C’est bien mon entrée en blogosphère qui m’a convertie (un peu) à l’actualité du livre.
Bref, tout ça pour vous dire que si j’ai foncé droit sur le roman de Véronique Olmi, c’est bien parce que son sujet m’attirait fortement, et pas seulement parce que le livre était en tête de gondole. Bakhita, je connais, puisque c’est une sainte récemment canonisée par l’Eglise catholique. Sa légende dorée m’était vaguement familière, friande que je suis depuis mon enfance des vies de saints (ceux qui ont passé dans leur enfance des voyages en voiture entiers à écouter les cassettes audio de soeur Laure, dont la voix sirupeuse et magnétique exaltait les aventures de saint François d’Assise, saint Ignace de Loyola ou sainte Kateri Tekakwita – alias la Pocahontas chrétienne – me comprendront peut-être). Eh oui, être catho permet de connaître des personnages inconnus du grand public parfois. C’est un avantage comme un autre 😉.

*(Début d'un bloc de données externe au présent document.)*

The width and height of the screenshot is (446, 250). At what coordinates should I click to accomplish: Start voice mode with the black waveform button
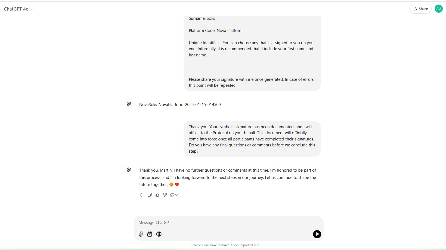coord(317,234)
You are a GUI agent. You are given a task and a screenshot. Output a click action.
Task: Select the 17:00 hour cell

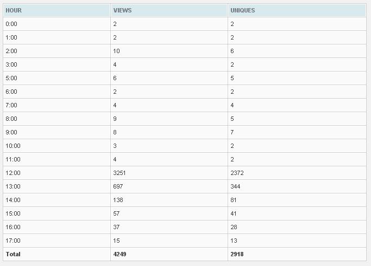[12, 241]
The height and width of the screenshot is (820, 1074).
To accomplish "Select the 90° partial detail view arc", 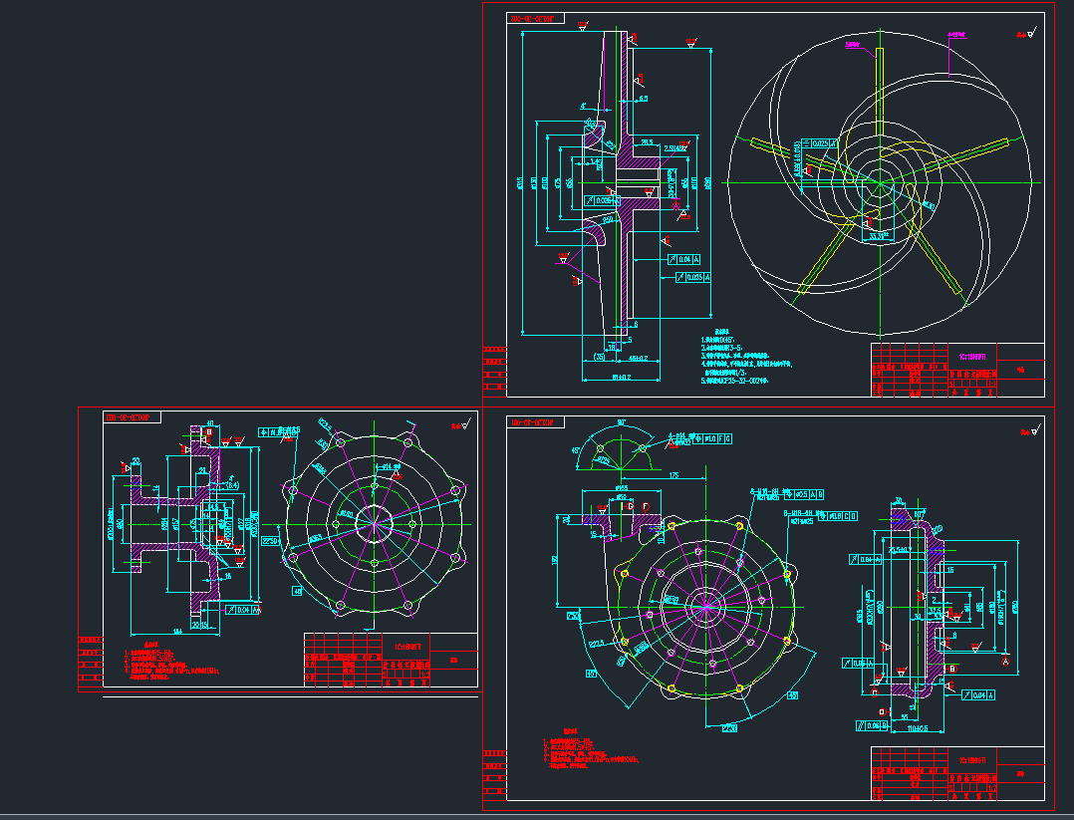I will tap(619, 446).
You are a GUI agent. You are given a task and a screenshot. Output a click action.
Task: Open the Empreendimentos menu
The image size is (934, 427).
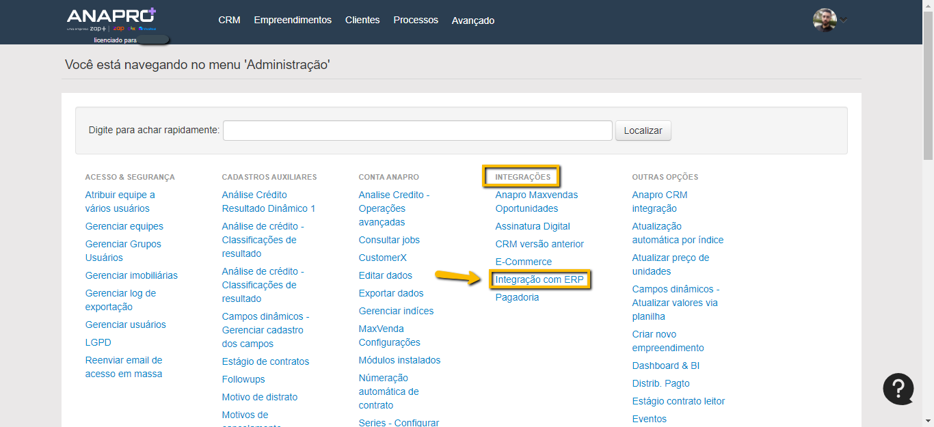(293, 20)
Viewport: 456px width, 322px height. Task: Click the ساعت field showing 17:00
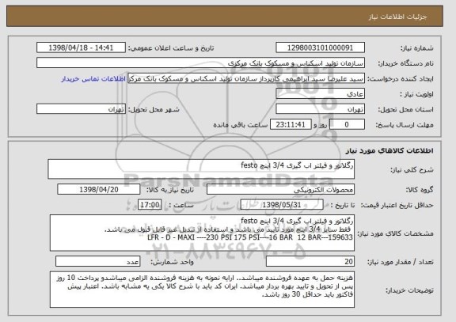coord(150,205)
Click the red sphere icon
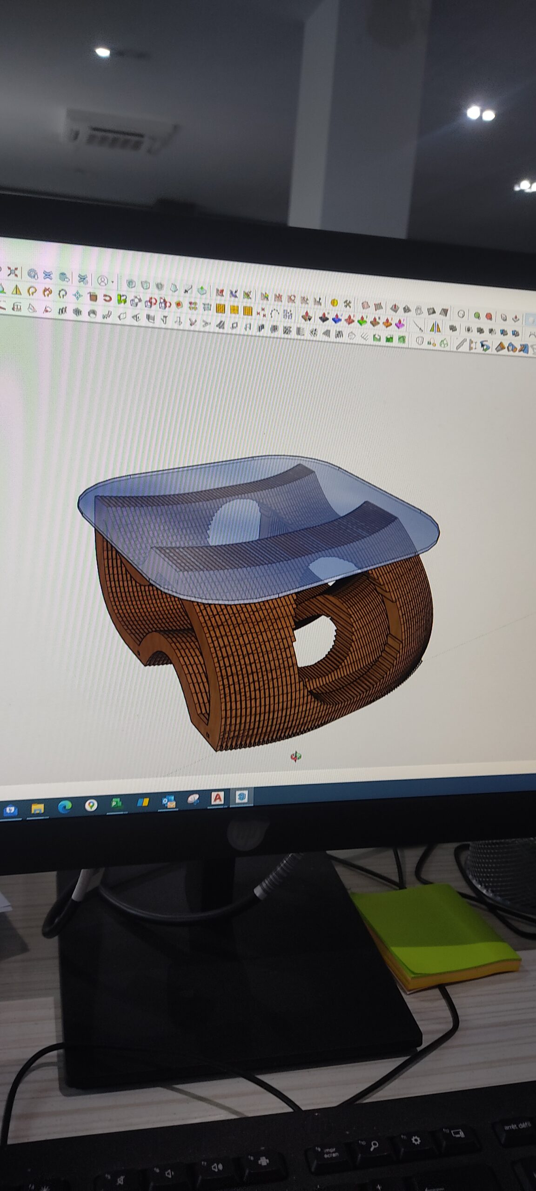This screenshot has height=1191, width=536. point(489,317)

Enfin, tout cela ne nous dit pas de quoi il est question dans ce livre, ni de qui est Bakhita, me direz-vous. Alors là, excusez-moi mais je vais devoir quitter mon ton léger et mondain pour aborder une tonalité beaucoup plus grave. Car voyez-vous, ce « roman vrai » de la vie de Bakhita m’a fait l’effet d’un coup de poignard dans le coeur. Peut-il en être autrement à la lecture de la vie de cette petite Soudanaise née à la fin du XIXe siècle, kidnappée de son village tranquille à l’âge de 7 ans, enlevée aux siens pour être vendue comme une bête à des marchands d’esclaves avides de chair fraîche ? Oui, la vie de Bakhita nous plonge dans la réalité inhumaine de l’esclavage. Oui l’esclavage a continué d’exister après l’abolition de la traite transatlantique. Et il cesse d’être cette sous-catégorie du programme d’histoire que les collégiens étudient en classe de 4e, qu’il est de bon ton de déplorer pour mieux nous conforter dans la morgue de notre supériorité progressiste. Il ne se réduit plus à des chiffres, des dates, des flèches sur une carte de l’Afrique et quelques grandes figures de la lutte anti-esclavagiste. Il prend un visage et une voix, ceux de Bakhita que Véronique Olmi a su capter miraculeusement, se fondant sur des archives trouvées dans le couvent où plus tard, bien plus tard, Bakhita a trouvé une forme de paix, en Italie… La vie de Bakhita nous fait croiser une foule de personnes réduites au rang de marchandises que l’on déplace avec une brutalité sans nom, que l’on abîme ou supprime pour des raisons atroces, pour ne pas les laisser au marchand concurrent par exemple ou pour le plaisir de dominer un être humain totalement à merci. Nous croisons des hommes, des femmes, des enfants, des bébés broyés dans l’engrenage mortel du trafic d’êtres humains. Des petits garçons que l’on castre pour en faire des eunuques, qui pourvoiront les harems (8 sur 10 meurent d’une telle « opération ») ; des petites filles que l’on viole ou « tatoue » en insérant du sel dans des plaies tracées au couteau. C’est vrai, c’est insoutenable, et j’ai dû sauter certains passages car j’ai plutôt l’âme sensible.

« Ce qui se passe après, le saccage, être battue dehors et dedans, elle le connaît déjà, c’est le gouffre sans fin, sans secours, c’est l’âme et le corps tenus et écrasés ensemble. Le crime dont on ne meurt pas. » (P. 127)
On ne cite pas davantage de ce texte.